Lets take a closer look at the reasons why.
Florida State Sales Tax
Florida has a reasonable state sales tax of 6%. It’s also important to note that food (with the exception of food to be eaten immediately like in a restaurant), prescription drugs, and non-prescription drugs are exempt from sales tax.
However, some county taxes can drive the total sales tax rate up to 7.5%.
Florida State Income Tax
There is no state income tax. This is one of the main reasons Florida is considered so tax-friendly, not just for retirees, but for all residents.
The fact that there’s no state income tax is one of the main reasons why Tony Robbins moved to Florida from California, and so many other high income earners are following suit.
Florida Property Taxes
According to the Tax Foundation, the median property tax on Florida’s median home value of $153,300 is $1,623.

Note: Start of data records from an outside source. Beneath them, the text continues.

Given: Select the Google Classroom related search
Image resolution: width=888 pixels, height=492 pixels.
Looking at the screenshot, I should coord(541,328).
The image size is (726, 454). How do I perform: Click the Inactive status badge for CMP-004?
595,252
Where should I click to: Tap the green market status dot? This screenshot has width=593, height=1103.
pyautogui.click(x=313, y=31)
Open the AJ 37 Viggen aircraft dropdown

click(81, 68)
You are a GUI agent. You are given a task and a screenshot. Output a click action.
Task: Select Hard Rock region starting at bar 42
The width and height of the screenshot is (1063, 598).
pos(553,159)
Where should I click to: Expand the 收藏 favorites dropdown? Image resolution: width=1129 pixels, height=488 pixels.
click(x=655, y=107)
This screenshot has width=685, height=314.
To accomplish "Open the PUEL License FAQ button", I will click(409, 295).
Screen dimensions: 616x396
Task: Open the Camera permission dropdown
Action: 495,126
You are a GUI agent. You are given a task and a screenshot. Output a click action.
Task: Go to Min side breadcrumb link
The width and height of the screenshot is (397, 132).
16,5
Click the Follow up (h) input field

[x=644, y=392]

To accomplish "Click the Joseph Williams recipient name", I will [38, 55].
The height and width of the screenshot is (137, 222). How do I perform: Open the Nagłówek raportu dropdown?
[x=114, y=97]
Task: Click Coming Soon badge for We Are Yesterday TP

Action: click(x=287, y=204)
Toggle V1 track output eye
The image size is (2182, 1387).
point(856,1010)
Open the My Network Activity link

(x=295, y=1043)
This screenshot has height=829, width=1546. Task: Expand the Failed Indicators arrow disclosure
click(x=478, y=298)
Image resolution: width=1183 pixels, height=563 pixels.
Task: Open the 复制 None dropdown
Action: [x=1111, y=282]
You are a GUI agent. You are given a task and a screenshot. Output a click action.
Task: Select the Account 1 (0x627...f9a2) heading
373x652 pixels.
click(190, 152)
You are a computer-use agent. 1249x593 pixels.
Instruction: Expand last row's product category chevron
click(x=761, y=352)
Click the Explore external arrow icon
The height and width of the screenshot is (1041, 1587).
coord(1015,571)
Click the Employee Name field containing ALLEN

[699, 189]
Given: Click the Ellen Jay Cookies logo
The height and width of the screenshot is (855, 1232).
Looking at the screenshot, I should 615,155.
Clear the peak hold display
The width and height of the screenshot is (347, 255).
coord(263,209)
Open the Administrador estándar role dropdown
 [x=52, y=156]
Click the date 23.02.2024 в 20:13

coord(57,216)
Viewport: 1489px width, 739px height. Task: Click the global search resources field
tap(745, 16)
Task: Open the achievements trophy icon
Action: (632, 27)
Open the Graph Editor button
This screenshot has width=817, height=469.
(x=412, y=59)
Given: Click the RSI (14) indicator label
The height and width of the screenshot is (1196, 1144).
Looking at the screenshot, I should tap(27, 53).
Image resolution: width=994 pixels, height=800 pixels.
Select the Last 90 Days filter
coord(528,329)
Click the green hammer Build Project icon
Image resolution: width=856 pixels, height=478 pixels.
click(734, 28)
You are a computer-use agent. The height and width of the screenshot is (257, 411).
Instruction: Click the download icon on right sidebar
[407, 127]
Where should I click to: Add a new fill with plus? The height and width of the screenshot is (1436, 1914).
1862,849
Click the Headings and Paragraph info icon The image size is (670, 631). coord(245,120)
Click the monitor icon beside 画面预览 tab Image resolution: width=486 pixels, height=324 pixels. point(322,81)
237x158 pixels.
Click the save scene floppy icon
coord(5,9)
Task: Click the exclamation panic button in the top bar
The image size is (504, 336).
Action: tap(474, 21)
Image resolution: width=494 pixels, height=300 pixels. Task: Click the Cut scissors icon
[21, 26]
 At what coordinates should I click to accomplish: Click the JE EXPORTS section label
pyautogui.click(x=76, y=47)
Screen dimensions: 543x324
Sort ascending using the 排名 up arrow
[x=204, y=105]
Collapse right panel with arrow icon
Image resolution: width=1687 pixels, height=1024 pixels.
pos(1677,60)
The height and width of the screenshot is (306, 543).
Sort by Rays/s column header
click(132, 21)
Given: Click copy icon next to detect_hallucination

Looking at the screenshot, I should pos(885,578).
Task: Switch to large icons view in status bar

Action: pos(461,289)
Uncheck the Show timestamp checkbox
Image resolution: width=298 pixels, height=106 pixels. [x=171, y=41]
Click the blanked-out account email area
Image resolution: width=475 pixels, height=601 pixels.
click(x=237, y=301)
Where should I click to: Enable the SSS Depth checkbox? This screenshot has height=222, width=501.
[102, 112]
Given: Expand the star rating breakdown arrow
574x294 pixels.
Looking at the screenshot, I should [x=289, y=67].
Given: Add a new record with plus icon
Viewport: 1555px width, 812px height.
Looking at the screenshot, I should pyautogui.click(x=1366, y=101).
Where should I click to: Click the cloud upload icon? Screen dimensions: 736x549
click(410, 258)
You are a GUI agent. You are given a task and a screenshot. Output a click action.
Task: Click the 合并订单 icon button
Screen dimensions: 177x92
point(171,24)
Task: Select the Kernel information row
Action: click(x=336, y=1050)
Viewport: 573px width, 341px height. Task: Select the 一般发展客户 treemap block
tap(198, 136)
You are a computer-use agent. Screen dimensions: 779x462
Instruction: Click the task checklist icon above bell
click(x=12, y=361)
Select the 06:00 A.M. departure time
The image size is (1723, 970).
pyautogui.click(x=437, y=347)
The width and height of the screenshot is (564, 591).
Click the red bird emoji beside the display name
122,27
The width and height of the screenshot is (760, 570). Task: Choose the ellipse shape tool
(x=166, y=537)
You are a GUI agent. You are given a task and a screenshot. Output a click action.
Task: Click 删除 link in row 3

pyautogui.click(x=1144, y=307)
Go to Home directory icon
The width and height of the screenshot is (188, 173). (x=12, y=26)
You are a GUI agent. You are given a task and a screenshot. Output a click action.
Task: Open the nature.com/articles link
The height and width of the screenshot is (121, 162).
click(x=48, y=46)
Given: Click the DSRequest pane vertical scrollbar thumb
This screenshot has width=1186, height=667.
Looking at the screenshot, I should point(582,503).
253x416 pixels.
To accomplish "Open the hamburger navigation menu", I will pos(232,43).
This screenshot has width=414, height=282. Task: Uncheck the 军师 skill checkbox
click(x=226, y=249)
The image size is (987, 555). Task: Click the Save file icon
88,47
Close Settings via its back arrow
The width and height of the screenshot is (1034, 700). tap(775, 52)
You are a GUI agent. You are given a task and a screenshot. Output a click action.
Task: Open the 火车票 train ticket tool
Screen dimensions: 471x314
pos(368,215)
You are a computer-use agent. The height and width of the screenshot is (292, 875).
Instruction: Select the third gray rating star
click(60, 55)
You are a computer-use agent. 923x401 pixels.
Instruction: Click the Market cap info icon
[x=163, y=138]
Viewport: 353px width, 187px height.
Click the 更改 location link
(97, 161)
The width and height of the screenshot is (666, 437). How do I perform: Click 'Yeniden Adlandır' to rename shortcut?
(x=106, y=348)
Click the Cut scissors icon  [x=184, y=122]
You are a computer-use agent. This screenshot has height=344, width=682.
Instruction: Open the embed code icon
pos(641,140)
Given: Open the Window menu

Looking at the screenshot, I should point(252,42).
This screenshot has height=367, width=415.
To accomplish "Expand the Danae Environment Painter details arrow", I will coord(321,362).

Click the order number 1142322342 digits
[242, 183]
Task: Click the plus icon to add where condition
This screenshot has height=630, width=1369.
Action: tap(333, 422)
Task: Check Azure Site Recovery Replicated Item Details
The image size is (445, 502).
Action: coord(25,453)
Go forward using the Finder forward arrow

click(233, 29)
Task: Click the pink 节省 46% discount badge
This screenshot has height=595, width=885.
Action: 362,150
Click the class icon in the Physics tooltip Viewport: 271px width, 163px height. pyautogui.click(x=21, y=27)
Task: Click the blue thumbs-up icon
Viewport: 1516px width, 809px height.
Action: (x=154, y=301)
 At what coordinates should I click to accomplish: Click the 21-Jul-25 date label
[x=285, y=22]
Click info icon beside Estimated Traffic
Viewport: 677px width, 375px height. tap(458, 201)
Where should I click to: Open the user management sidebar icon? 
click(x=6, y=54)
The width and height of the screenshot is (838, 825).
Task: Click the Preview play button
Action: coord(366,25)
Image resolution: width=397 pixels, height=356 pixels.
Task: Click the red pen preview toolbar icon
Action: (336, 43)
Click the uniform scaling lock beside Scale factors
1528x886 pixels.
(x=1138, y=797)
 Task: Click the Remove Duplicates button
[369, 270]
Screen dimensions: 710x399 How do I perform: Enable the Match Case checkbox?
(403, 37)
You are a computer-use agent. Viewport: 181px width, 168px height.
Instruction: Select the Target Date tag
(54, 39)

Florida achieves this low property tax rate primarily through the use of homestead exemptions.
As Kiplinger explains:
“Every person who owns and resides on property in Florida on January 1 and makes the property his or her permanent residence is eligible to receive a homestead exemption up to $50,000. The first $25,000 applies to all property taxes, including school district taxes. The rest of the exemption, up to $25,000, applies to the assessed value between $50,000 and $75,000, and only to non-school taxes.”
There are also other possible exemptions for the legally blind, widows and widowers, and more.